Mumps, measles, chicken pox and others are primarily childhood diseases. They have been dealt with in this fashion for hundreds of years. I remember hearing children with chicken pox being magnets for parents who's children had not yet been infected by the illness yet. I took my kids to play with my sisters kids when they got it. But chicken pox rarely leads to death , and it passes fairly quickly with little more than a scar or two. Although there are those rare cases where it returns years later as a form of shingles, but still, rarely fatal. Same with the others. TB on the other hand did kill millions worldwide and still does today, just as AIDS is doing.
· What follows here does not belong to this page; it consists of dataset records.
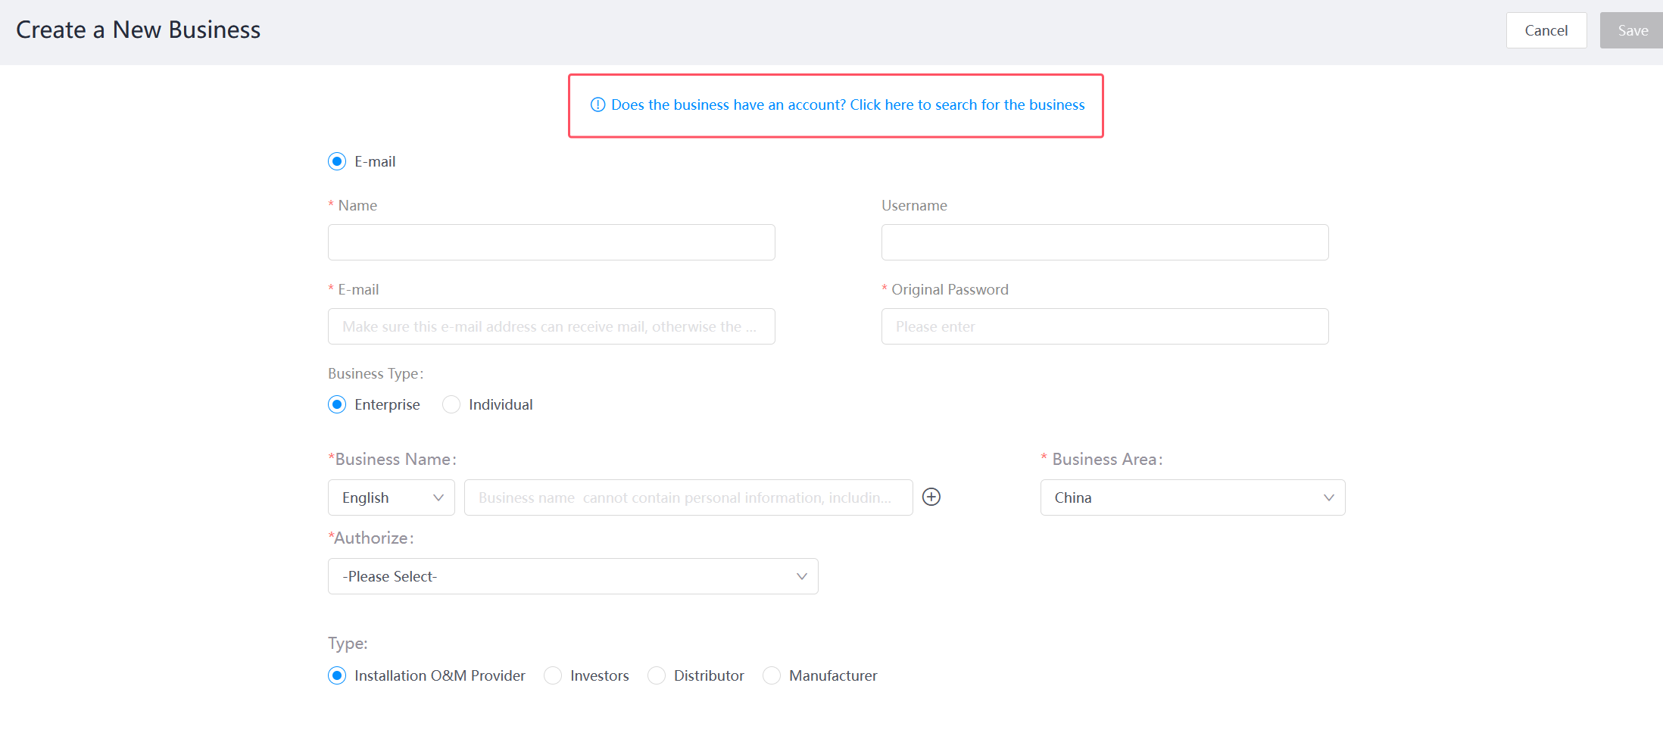1663x736 pixels.
Task: Select Installation O&M Provider type
Action: coord(337,675)
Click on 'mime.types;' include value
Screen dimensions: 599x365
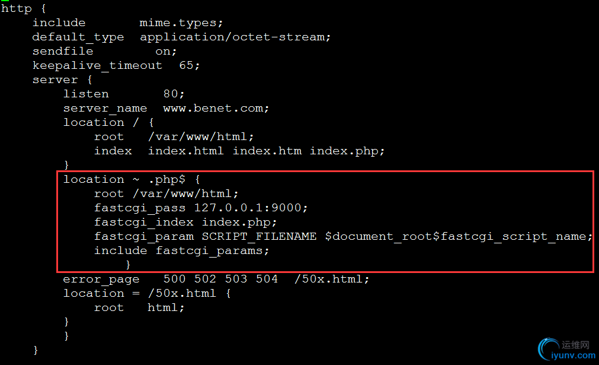pos(181,23)
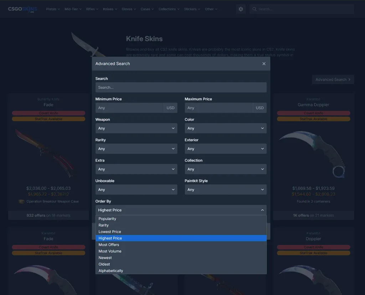The width and height of the screenshot is (365, 295).
Task: Click the settings gear icon in header
Action: pyautogui.click(x=241, y=9)
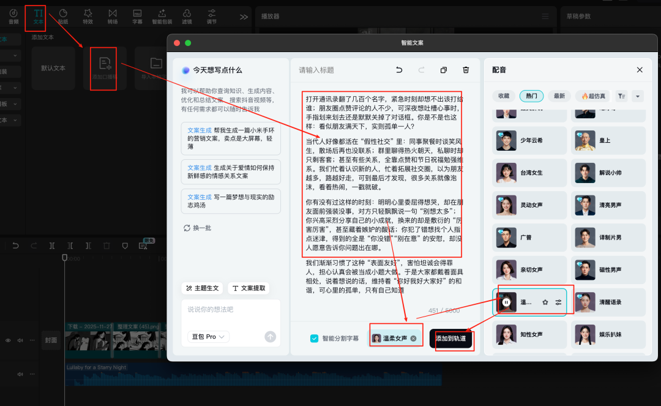This screenshot has width=661, height=406.
Task: Pause the 温柔女声 voice preview
Action: tap(506, 302)
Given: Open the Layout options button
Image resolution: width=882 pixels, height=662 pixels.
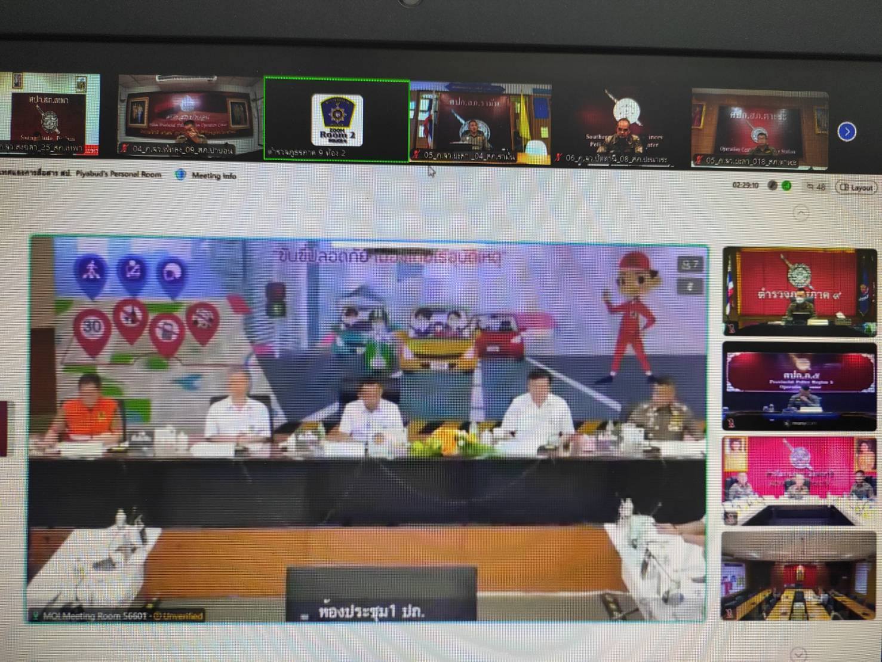Looking at the screenshot, I should 856,187.
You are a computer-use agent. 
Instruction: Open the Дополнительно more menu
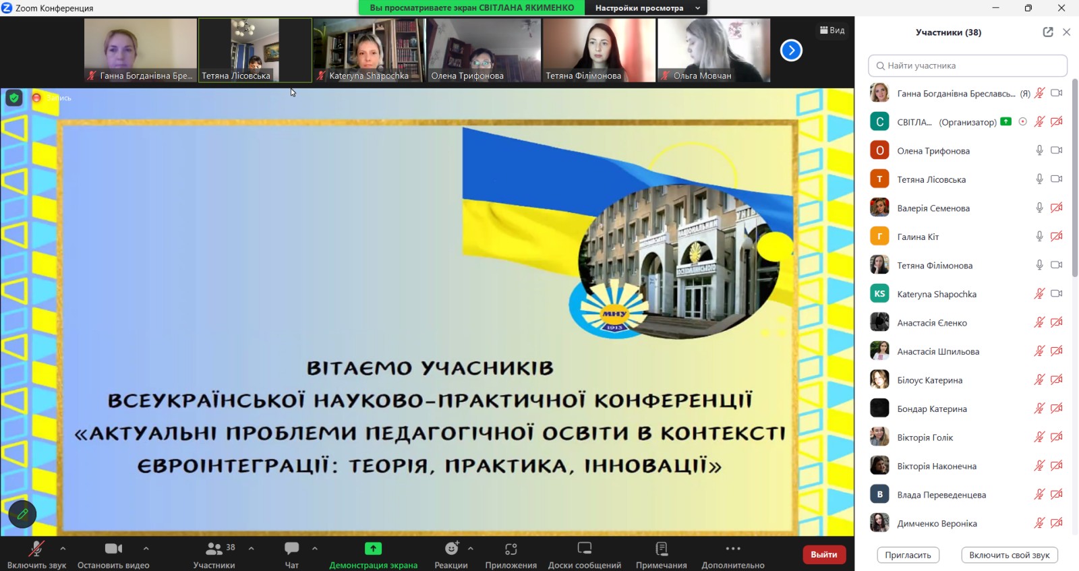(732, 549)
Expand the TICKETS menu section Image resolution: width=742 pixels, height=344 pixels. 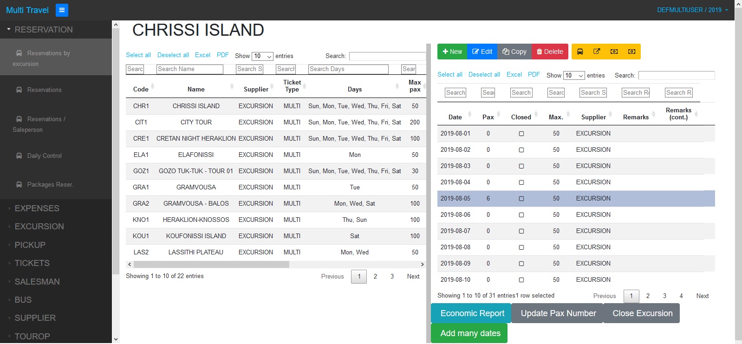point(32,263)
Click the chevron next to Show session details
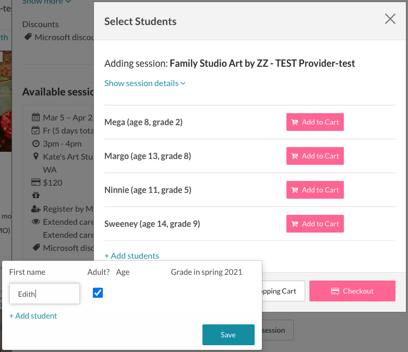Screen dimensions: 408x352 [x=183, y=83]
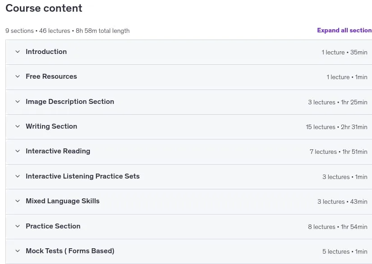Image resolution: width=372 pixels, height=264 pixels.
Task: Expand Image Description Section chevron
Action: (x=18, y=102)
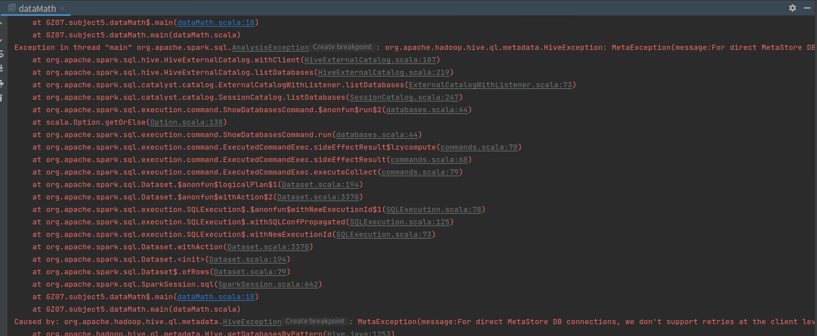Viewport: 817px width, 336px height.
Task: Create breakpoint for AnalysisException
Action: [342, 48]
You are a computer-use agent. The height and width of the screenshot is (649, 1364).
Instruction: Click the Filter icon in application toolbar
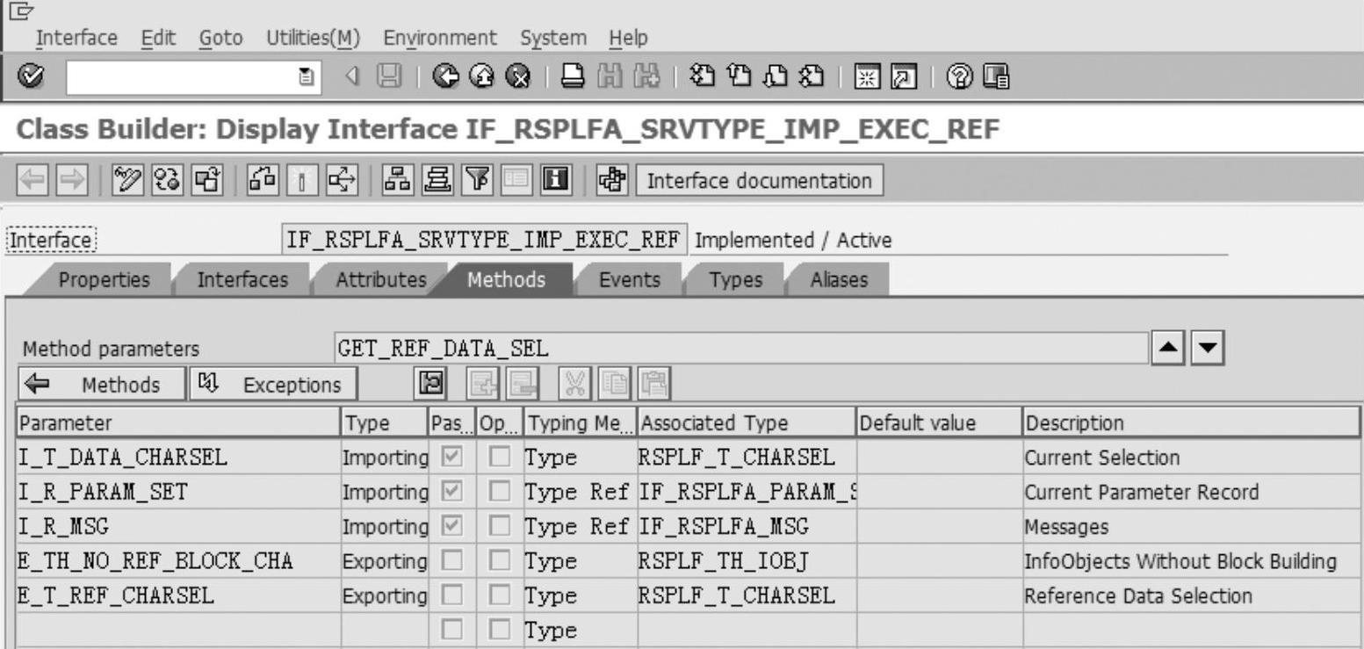[476, 181]
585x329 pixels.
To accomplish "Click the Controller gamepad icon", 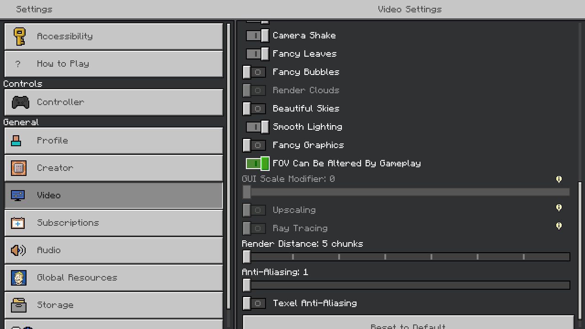I will (20, 102).
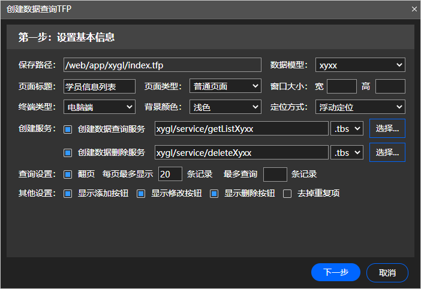The width and height of the screenshot is (421, 289).
Task: Open the 终端类型 dropdown
Action: 99,107
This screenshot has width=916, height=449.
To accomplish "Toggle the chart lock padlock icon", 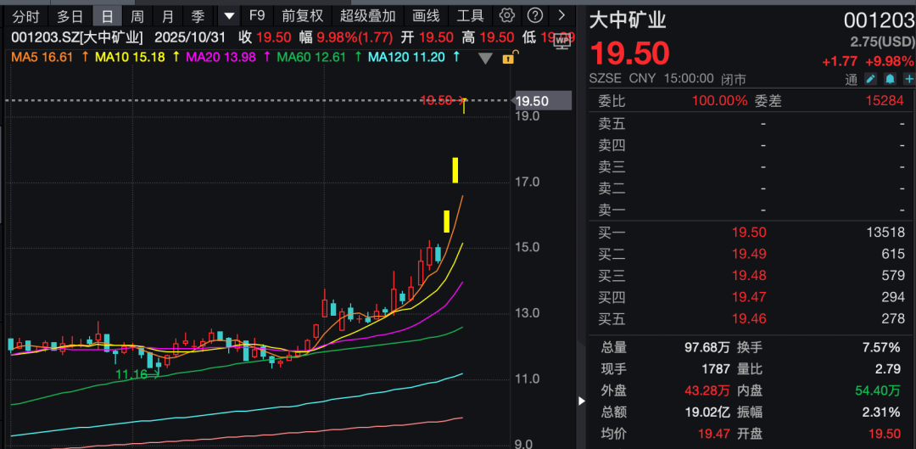I will tap(509, 58).
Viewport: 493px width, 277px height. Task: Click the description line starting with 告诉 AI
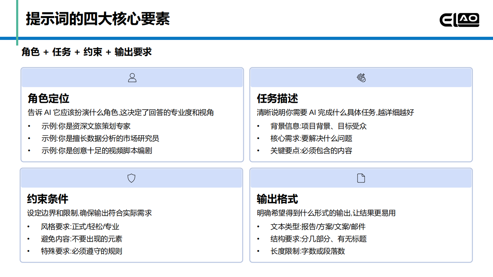click(x=121, y=112)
So what other factor caused the logic to fly out the window? It was who it first infected, Gays. We in America have a problem with being honest with each other when it comes to Homosexuals. "Not that there's anything wrong with it" became a 90's mantra as a tongue in cheek way of saying that you were OK with the idea that some people did things differently in the privacy of their bedroom. In reality there is something wrong with it in the minds of millions. But Political Correctness forbid someone force the poor beaten down Homosexuals who have a deadly disease be forced to place the public best interest ahead of their battle for equality.

This is the battle fought weakly by most during the 80's. If the Homosexual community would have demanded that infected people be placed in specialized hospitals that would both treat and isolate the infected from the general homosexual and heterosexual communities, AIDS in America might have been kept in check and affected only a small population of those already infected. But because of the growing political correctness of the time America today is infected at a rate equal to that of most of the rest of the modern world. I heard recently that Washington DC is infected at a rate equal to Africa's.

But we were the country that at one time had virtually eradicated TB from its shores. We could have done the same with AIDS. Was Mike Huckabee really that bad of a person for suggesting in retrospect that America had missed an opportunity to save the lives of thousands? I think not.

But what would I know; I'm just an Average American.